They are all great powers. Let us thank God for them all. He knows that we are weak enough to need every power that can possibly be brought to bear upon our feeble lives; but if, along with all of them, there could come this other power, if along with them there could come the certainty that if you refrain from that sin to-night you make the sum of sin that is in the world, and so the sum of future evil that is to spring out of temptation in the world, less, shall there not be a nobler impulse rise up in your heart, and shall you not say: "I will not do it; I will be honest, I will be sober, I will be pure, at least, to-night?" I dare to think that there are men here to whom that appeal can come, men who, perhaps, will be all dull and deaf if one speaks to them about their personal salvation; who, if one dares to picture to them, appealing to their better nature, trusting to their nobler soul, and there is in them the power to save other men from sin, and to help the work of God by the control of their own passions and the fulfillment of their own duty, will be stirred to the higher life. Men-very often we do not trust them enough-will answer to the higher appeal that seems to be beyond them when the poor, lower appeal that comes within the region of their selfishness is cast aside, and they will have nothing to do with it.

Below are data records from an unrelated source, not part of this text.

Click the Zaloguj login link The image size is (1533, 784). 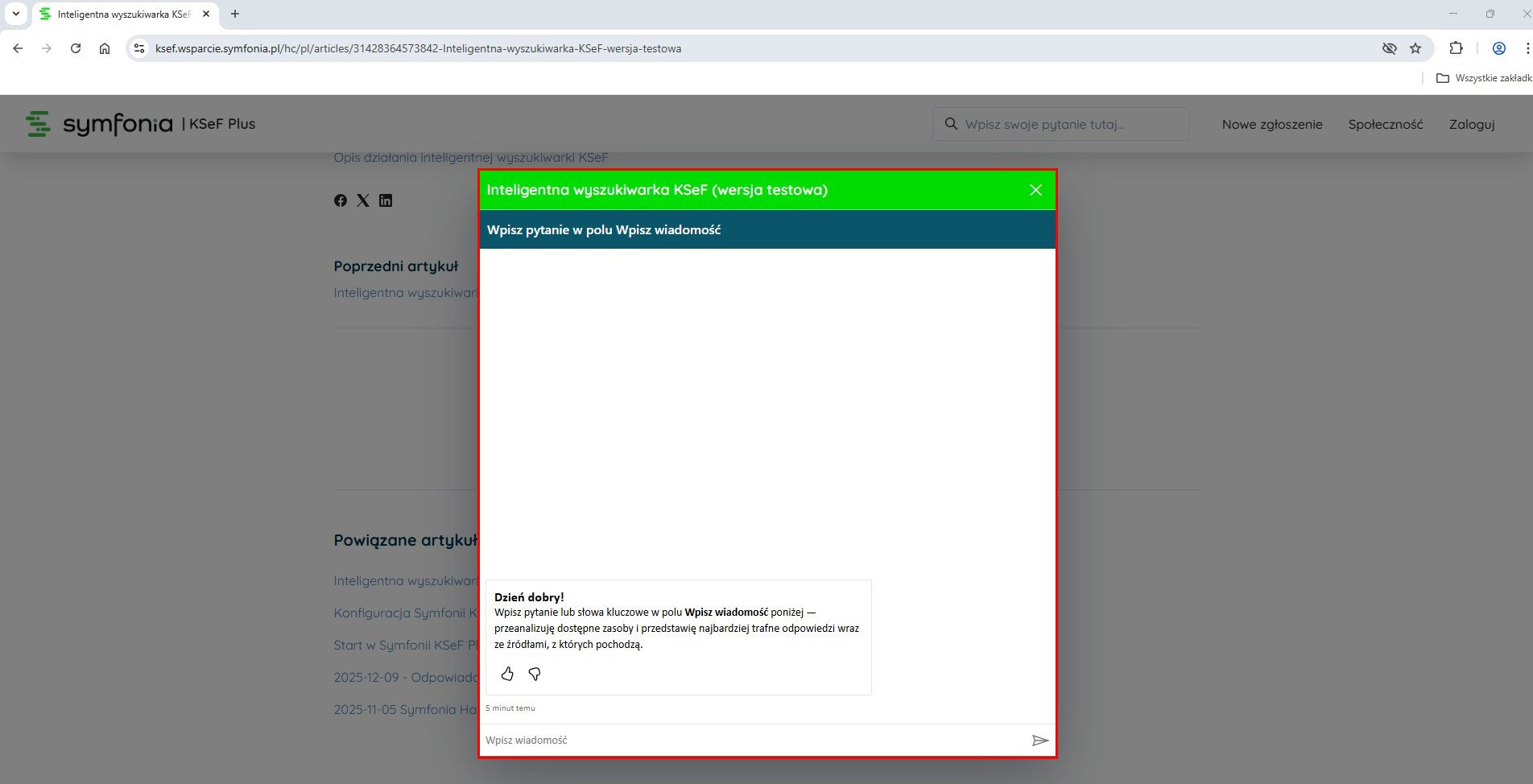click(1471, 124)
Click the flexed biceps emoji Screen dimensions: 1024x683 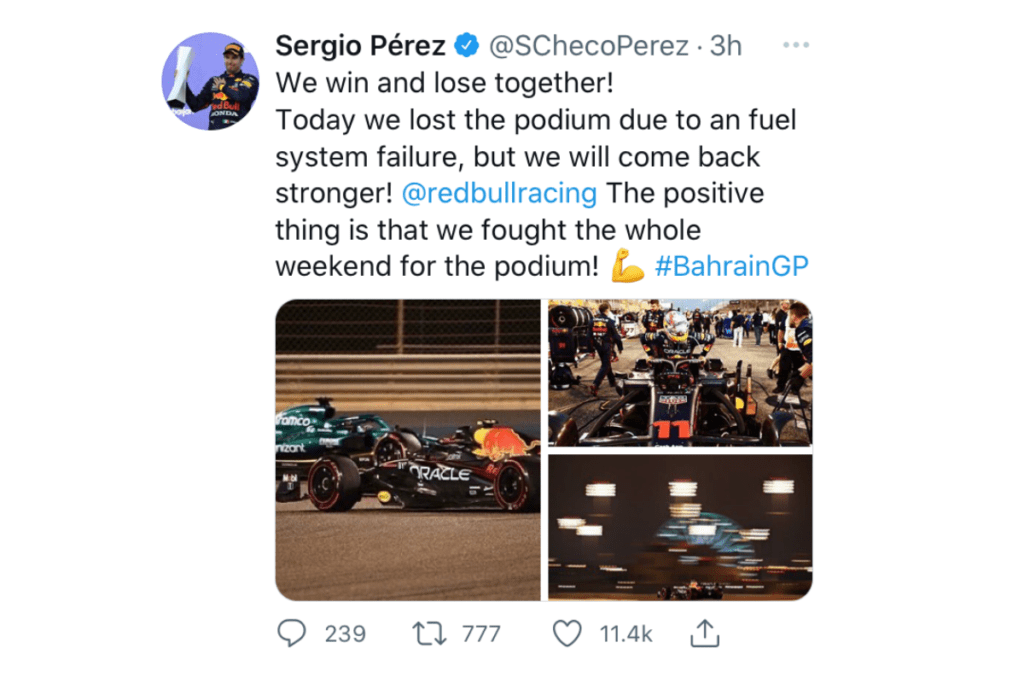pos(628,266)
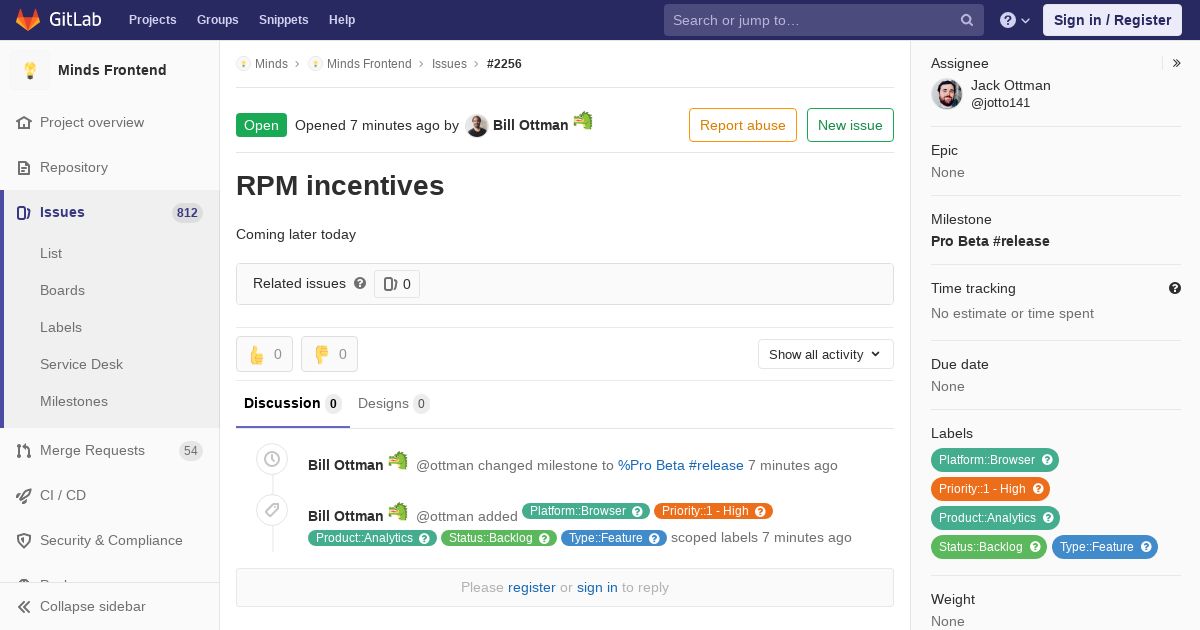
Task: Click the search magnifier icon
Action: (x=967, y=20)
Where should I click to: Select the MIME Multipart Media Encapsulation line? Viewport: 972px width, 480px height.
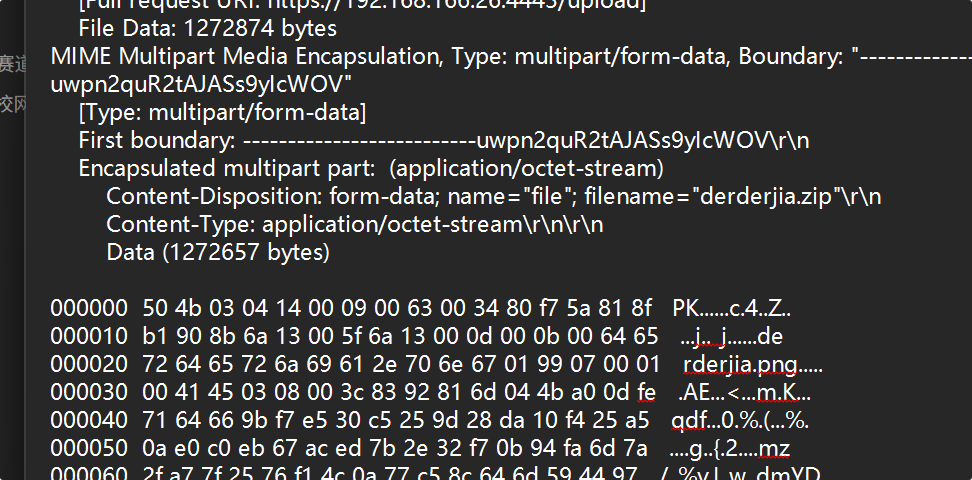(511, 56)
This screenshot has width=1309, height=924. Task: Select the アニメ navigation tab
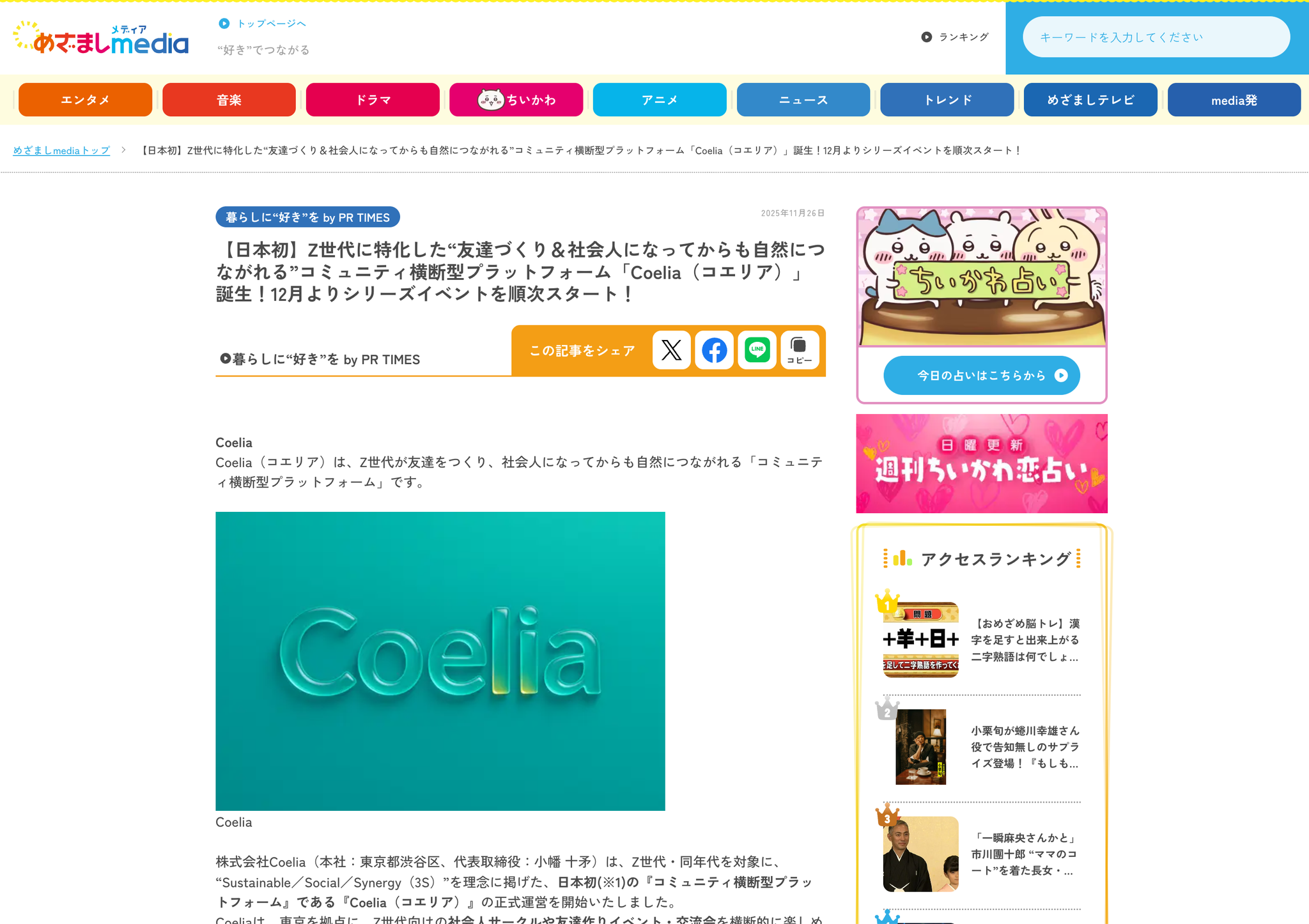[660, 100]

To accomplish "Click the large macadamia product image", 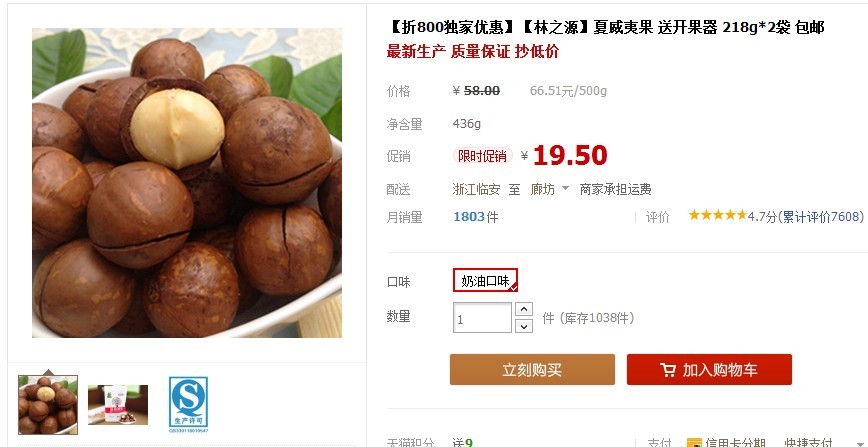I will pyautogui.click(x=187, y=183).
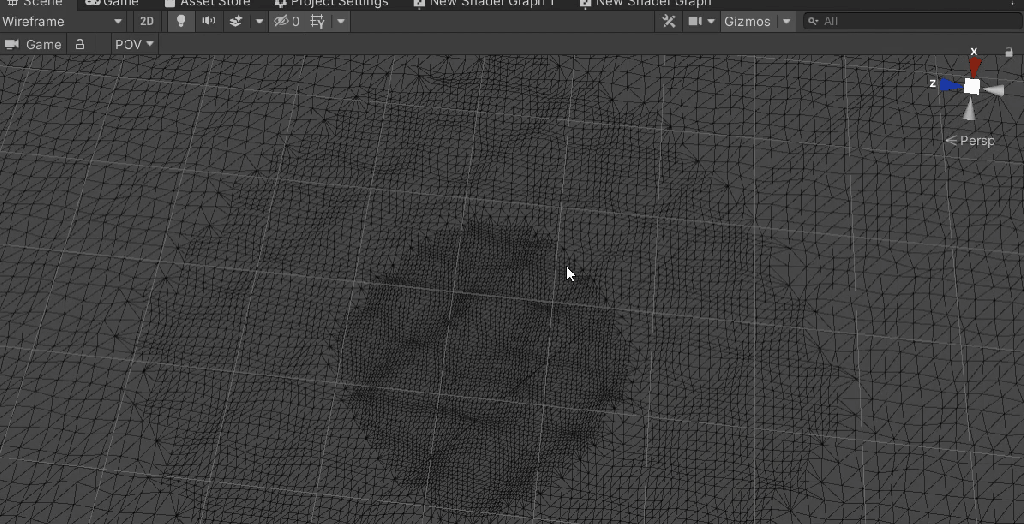Click the scene effects (skybox/fog) icon
This screenshot has height=524, width=1024.
[236, 21]
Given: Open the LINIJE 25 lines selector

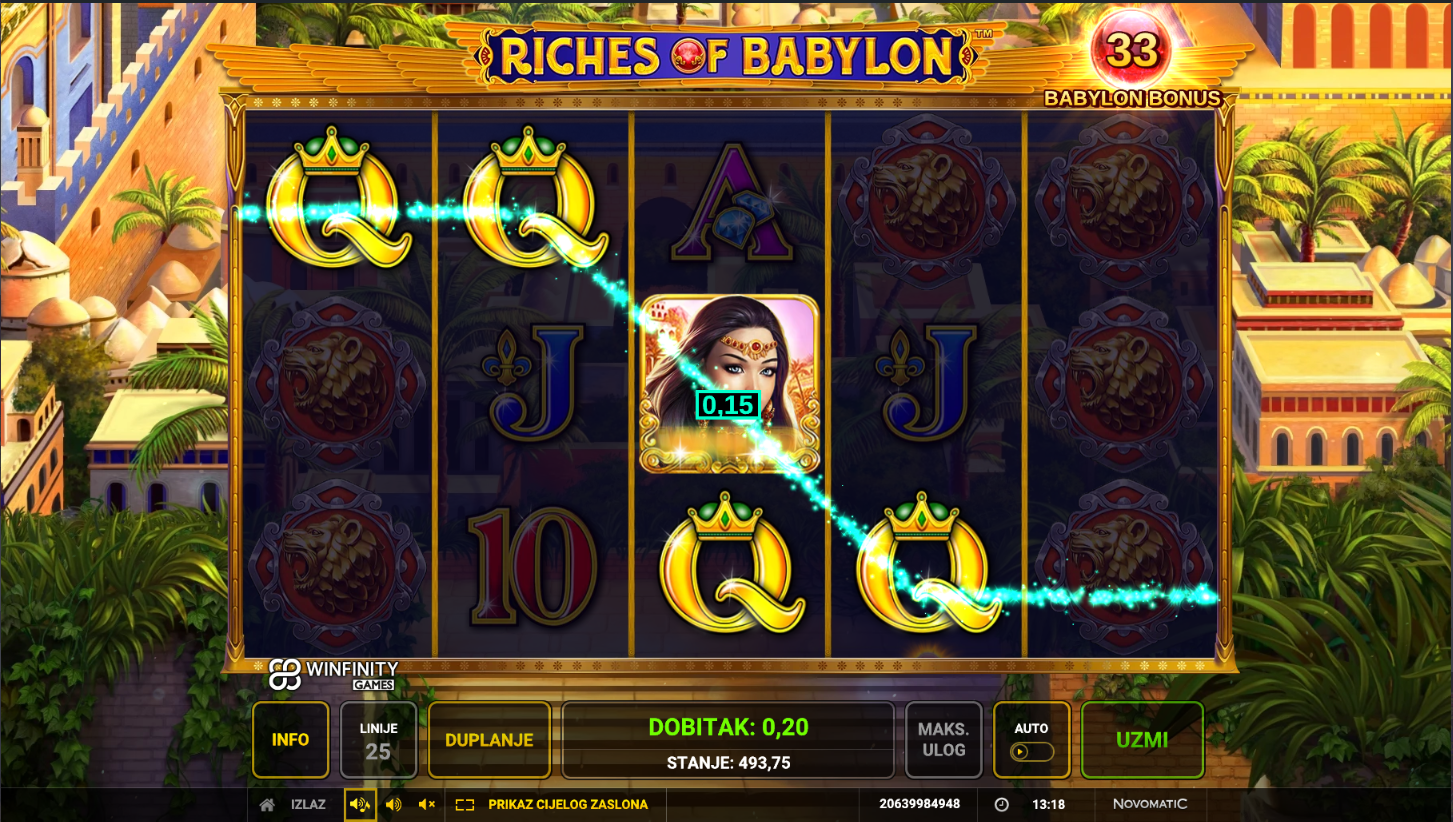Looking at the screenshot, I should point(379,740).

Oh, this marvelous, this awful power that we have over other people's lives! Oh, the power of the sin that you have done years and years ago! It is awful to think of it. I think there is hardly anything more terrible to the human thought than this-the picture of a man who, having sinned years and years ago in a way that involved other souls in his sin, and then, having repented of his sin and undertaken another life, knows certainly that the power, the consequence of that sin is going on outside of his reach, beyond even his ken and knowledge. He cannot touch it.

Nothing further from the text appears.